Во главе толпы встали фельдшер Волковой и Хрусталев-Носарь, которые стали призывать красноармейцев не подчиняться «жидам-коммунистам». Еще до этого Носарь вел работу против комитетов бедноты, собирал вокруг себя все контрреволюционные элементы Переяслава.
Местный партийный комитет принял решение ликвидировать Хрусталева-Носаря и его окружение. Дальше все описано приблизительно так, как в первой версии. Сначала были арестованы и расстреляны Волковой и Евгений Носарь (который, правда, согласно этой версии приехал от белых, а не от Петлюры), а затем и сам Георгий Носарь.
Вторая версия выглядит куда более реалистичной. По крайней мере, связи с самостийниками и какие-то тайные встречи с участием атаманов Зеленого и Ангела выглядят не очень правдоподобно.
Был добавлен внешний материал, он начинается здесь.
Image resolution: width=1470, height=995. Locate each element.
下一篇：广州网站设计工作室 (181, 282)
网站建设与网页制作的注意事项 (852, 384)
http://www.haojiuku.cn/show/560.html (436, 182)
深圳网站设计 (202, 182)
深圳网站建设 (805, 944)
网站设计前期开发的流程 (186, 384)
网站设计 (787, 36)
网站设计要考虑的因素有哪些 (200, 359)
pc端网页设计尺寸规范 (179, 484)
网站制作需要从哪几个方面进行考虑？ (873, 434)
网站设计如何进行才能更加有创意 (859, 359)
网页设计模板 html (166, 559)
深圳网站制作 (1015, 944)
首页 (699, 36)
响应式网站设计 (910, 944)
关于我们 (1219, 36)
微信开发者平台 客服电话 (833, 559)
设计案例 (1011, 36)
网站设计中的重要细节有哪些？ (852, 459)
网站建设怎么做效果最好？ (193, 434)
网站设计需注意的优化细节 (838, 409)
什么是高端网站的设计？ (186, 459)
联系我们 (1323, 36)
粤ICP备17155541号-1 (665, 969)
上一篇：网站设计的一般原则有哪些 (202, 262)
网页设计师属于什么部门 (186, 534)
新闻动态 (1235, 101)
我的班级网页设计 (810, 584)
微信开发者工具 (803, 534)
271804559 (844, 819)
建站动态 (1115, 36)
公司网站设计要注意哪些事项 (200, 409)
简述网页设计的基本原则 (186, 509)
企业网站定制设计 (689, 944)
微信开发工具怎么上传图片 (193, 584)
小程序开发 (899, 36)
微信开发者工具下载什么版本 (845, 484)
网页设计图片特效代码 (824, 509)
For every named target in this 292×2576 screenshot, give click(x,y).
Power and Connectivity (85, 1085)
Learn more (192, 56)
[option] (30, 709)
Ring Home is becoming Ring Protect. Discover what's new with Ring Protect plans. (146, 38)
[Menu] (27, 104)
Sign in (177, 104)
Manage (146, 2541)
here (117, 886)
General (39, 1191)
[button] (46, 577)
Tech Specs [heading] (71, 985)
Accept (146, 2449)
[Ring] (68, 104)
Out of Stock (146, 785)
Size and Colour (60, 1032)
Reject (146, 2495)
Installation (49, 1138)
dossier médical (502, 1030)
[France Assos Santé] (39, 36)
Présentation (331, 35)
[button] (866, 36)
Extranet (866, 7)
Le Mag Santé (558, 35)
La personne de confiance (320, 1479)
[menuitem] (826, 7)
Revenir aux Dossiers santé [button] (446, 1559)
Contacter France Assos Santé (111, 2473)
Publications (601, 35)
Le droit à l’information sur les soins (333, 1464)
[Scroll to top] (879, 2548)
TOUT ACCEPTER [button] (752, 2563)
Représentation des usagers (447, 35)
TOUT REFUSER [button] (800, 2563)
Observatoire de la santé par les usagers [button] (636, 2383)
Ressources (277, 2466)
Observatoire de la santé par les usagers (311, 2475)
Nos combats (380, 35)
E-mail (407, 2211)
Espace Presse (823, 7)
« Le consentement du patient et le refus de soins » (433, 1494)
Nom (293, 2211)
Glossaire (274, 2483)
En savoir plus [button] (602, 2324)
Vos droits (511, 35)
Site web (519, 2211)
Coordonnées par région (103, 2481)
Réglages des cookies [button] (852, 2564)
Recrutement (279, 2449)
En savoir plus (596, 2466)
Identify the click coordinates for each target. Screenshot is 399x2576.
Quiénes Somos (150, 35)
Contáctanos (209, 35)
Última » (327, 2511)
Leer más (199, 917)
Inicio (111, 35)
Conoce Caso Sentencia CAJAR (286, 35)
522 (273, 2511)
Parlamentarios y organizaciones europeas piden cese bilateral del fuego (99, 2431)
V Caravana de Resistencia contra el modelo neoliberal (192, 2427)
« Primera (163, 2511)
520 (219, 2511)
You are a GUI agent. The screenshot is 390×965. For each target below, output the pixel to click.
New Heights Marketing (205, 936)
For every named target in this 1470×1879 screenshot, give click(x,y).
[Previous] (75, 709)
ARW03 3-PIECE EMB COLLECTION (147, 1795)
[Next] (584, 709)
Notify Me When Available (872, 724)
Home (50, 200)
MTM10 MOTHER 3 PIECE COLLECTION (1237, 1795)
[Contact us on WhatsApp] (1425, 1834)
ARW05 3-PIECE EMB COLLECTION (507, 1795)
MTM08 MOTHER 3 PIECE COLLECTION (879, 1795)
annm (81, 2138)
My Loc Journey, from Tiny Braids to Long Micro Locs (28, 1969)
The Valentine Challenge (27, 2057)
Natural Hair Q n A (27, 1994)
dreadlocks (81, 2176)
Вероятно, Габинский хотел показать себя в качестве человека, предотвратившего опасный заговор, хотя в действительности никакого заговора и не было.
После смерти Хрусталева-Носаря поползли слухи, что он был убит по личному приказанию Троцкого, мстившего за разоблачение его как полицейского агента, а голову Георгия Степановича в качестве доказательства якобы отвезли в Москву Льву Давидовичу.
Прямых доказательств этого нет, но в воспоминаниях сотника армии УНР Никифора Авраменко, работавшего в 1919 г. в советском военном комиссариате в Каневе, рассказывается о том, как он однажды встретил чекиста Габинского. Тот, будучи пьяным, показал бумагу, в которой значилось следующее: «Совершенно секретно. Товарищу Габинскому поручается ликвидировать самозванца председателя Совета в Переяславе Хрусталева-Носаря вместе с ближайшими сотрудниками. Действовать весьма осторожно и без огласки. Нарком Л. Троцкий».
Нет никаких сомнений, что Авраменко встречал Габинского, но весь вопрос в том, была ли показанная им бумага настоящей? При этом Габинский в своих воспоминаниях про Троцкого вообще не упоминает.
Также интересно то, что никаких следов брошюры «Из недавнего прошлого» не осталось, — то ли тираж ее был небольшой, то ли значительную часть экземпляров действительно уничтожили — уж не по приказу ли Троцкого? Впрочем, еще в 1920-е гг. ее текст у биографов Носаря имелся и цитировался в ряде работ, так что, вероятно, Троцкий в данном случае ни при чем.
Так или иначе, жизненный путь бывшего вождя «Переяславской республики» был окончен. «Этот высокоодаренный человек <…> мог бы еще очень много принести пользы Родине и родному народу. И моя мысль как-то не может примириться с тем, что в моем родном городе <…> нет уже более Георгия Степановича с его вулканом энергии, вечным фонтаном проектов и новых начинаний, с его неутолимой жаждой деятельности», — писал в некрологе Анатолий Савенко.
Чем же были вызваны столь резкие перемены в политических воззрениях Носаря?
То он был либерал, то социал-демократ, то синдикалист, то русский националист и монархист, то называл свой избирательный список «украинским», то вел борьбу с украинизацией.
Конечно, можно все списать на беспокойный характер Георгия Степановича, его желание все время находиться на виду, ловить на себе восхищенные взоры людей, чувствовать власть над толпой. Но причина, видимо, не только в этом.
Владимир Бурцев, известный «охотник за провокаторами» и защитник Хрусталева-Носаря на процессе 1916 г., писал в некрологе в газете «Общее дело»: «Я защищал Носаря потому, что для меня всегда было вне сомнения, что все последние десять лет он был душевнобольным человеком, и его нельзя было считать ответственным за то, что он делал и что было не его преступлением, а его несчастием».
Но при всем этом нельзя отрицать и того, что Хрусталев-Носарь был талантливым и энергичным человеком, способным вести других людей за собой. К тому же именно такой человек, в обыденное время производящий впечатление не вполне психически здорового, был вполне органичен для периода Гражданской войны, и именно таких людей и выносит на гребень волны революция.